Her medical history included peripheral vascular disease (PVD) and obesity. Her BP was 168/102 mmHg and her BMI was 34 kg/m2. She was able to walk 80 m before developing claudication. She became short of breath ascending one flight of stairs. She was taking aspirin and simvastatin. Her performance status was 2. She had had two children, both with normal vaginal deliveries. She lived alone and had weekly visits from relatives.

Her case was discussed in the gynaecological cancers multidisciplinary team (MDT) meeting. Her cancer was assessed as stage IB (i.e. >50% myometrial invasion) according to the classification of the International Federation of Gynecology and Obstetrics (FIGO) (Table 18.1).1 It was recommended that she have a laparoscopic hysterectomy and bilateral salpingo-oophorectomy plus pelvic lymph node sampling.

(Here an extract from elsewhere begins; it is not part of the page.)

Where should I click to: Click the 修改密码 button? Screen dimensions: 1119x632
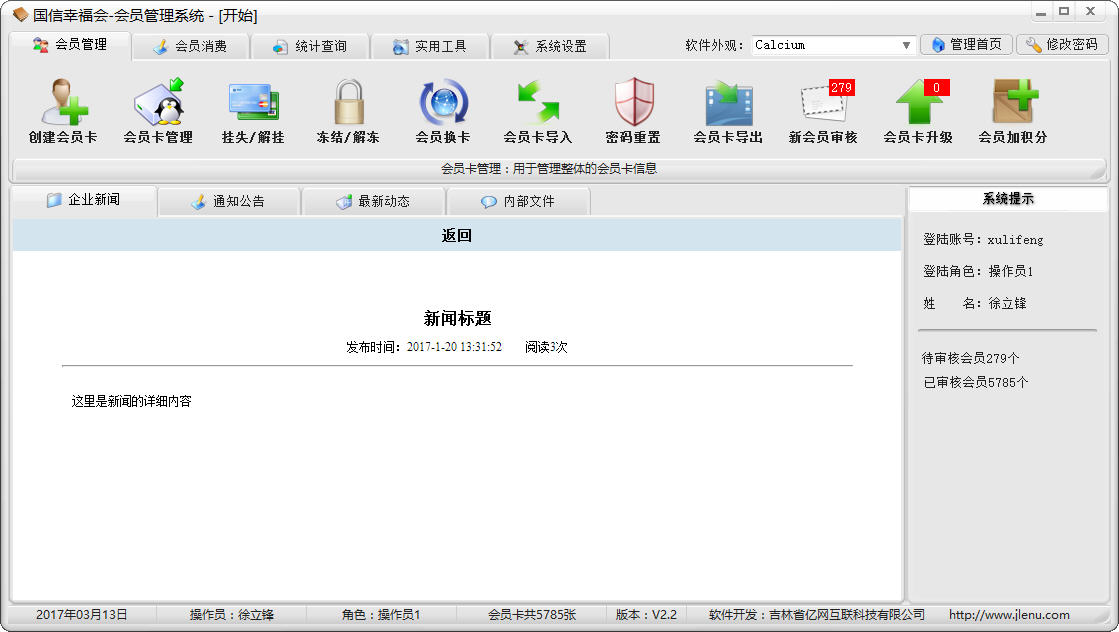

The MDT recommended a review by a care of the elderly physician, optimization of medical comorbidities and an assessment in the surgical clinic regarding her suitability for surgery and anaesthetic risk.

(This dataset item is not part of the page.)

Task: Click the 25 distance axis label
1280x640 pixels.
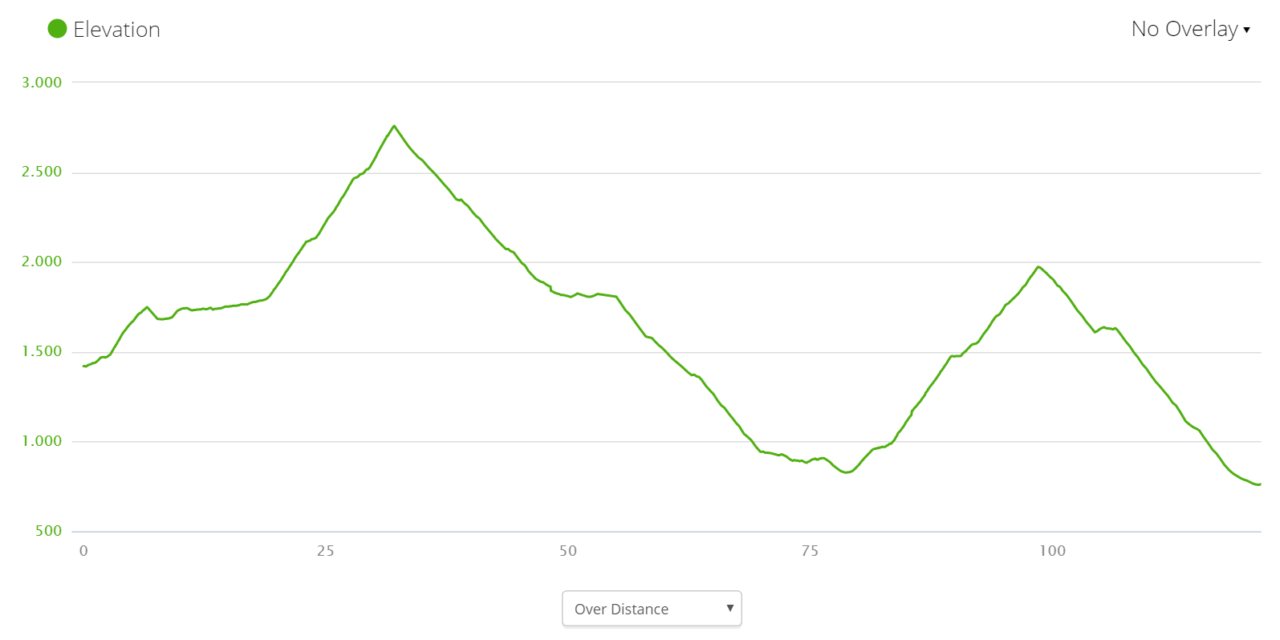Action: coord(326,551)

What are the goals of treatment for this patient?

What can be done preoperatively to optimize her for surgery?

How is obesity relevant to her management?

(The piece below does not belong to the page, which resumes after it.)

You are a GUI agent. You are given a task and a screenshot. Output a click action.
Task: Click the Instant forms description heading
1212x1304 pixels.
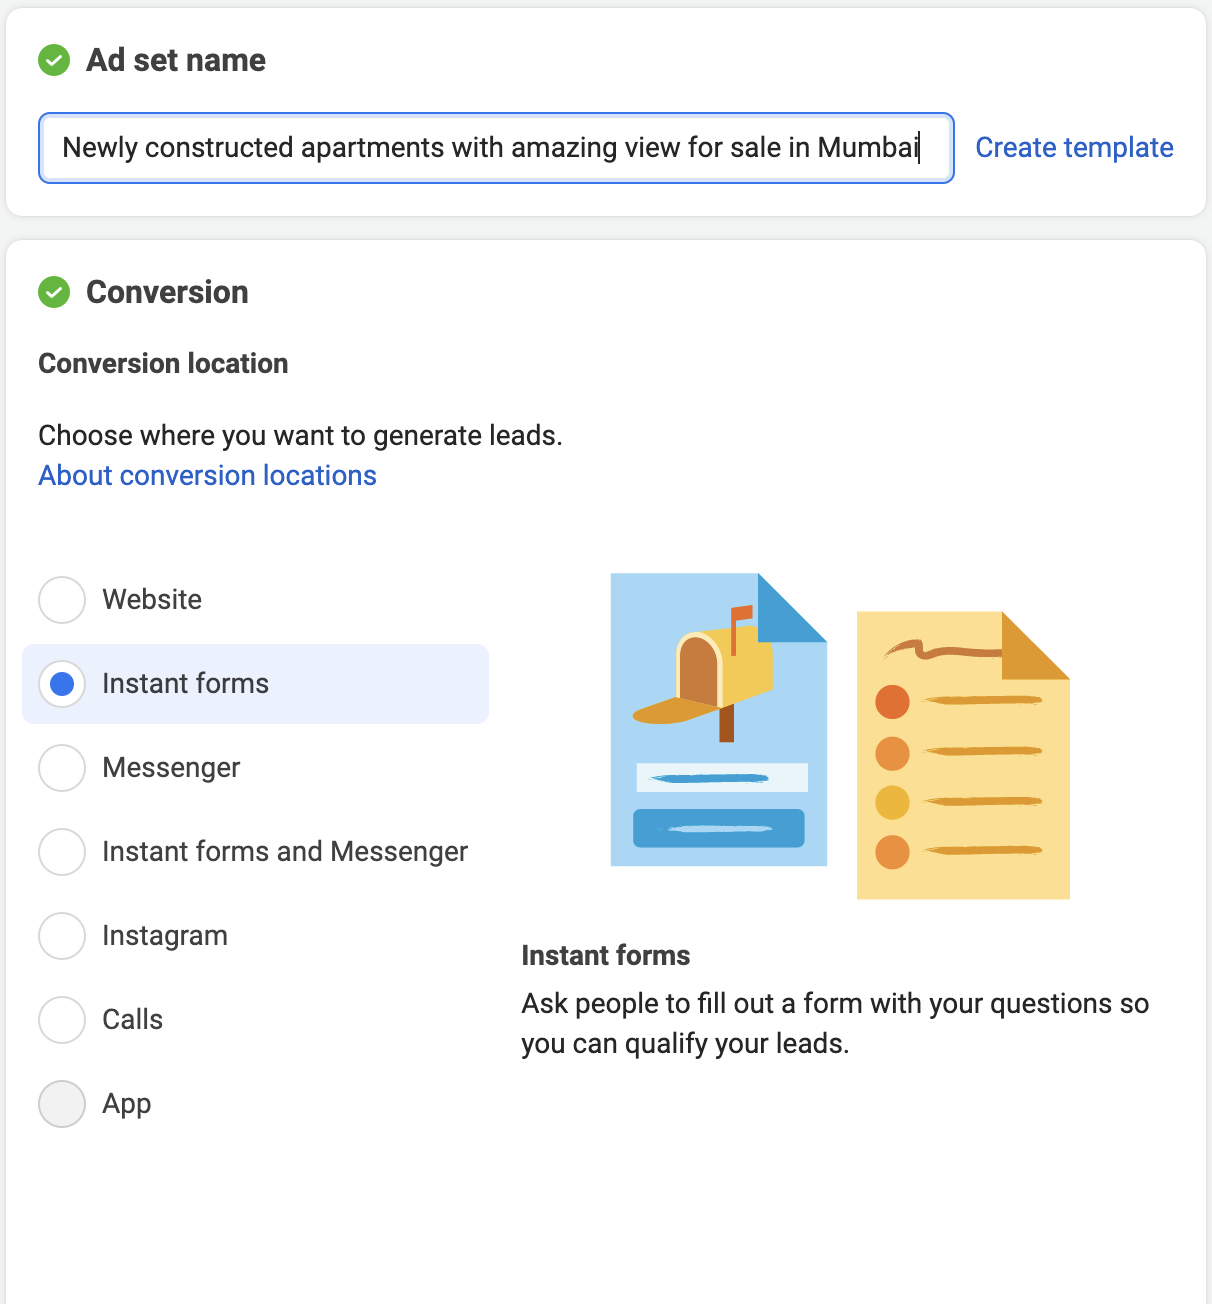(x=605, y=956)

What can be done to improve her postoperative recovery?

What adjuvant treatment might be recommended?

If the risk of surgery was deemed to be too high, what alternative treatment could be recommended?

Table 18.1FIGO staging of endometrial cancer (2009).

What are the goals of treatment for this patient?

For early-stage endometrial cancer, patients should be offered treatment with curative intent. This usually involves primary surgery followed by an evaluation of the potential benefits of adjuvant radiotherapy (external beam radiation therapy [EBRT] or brachytherapy) and adjuvant chemotherapy. There must be a compelling reason ...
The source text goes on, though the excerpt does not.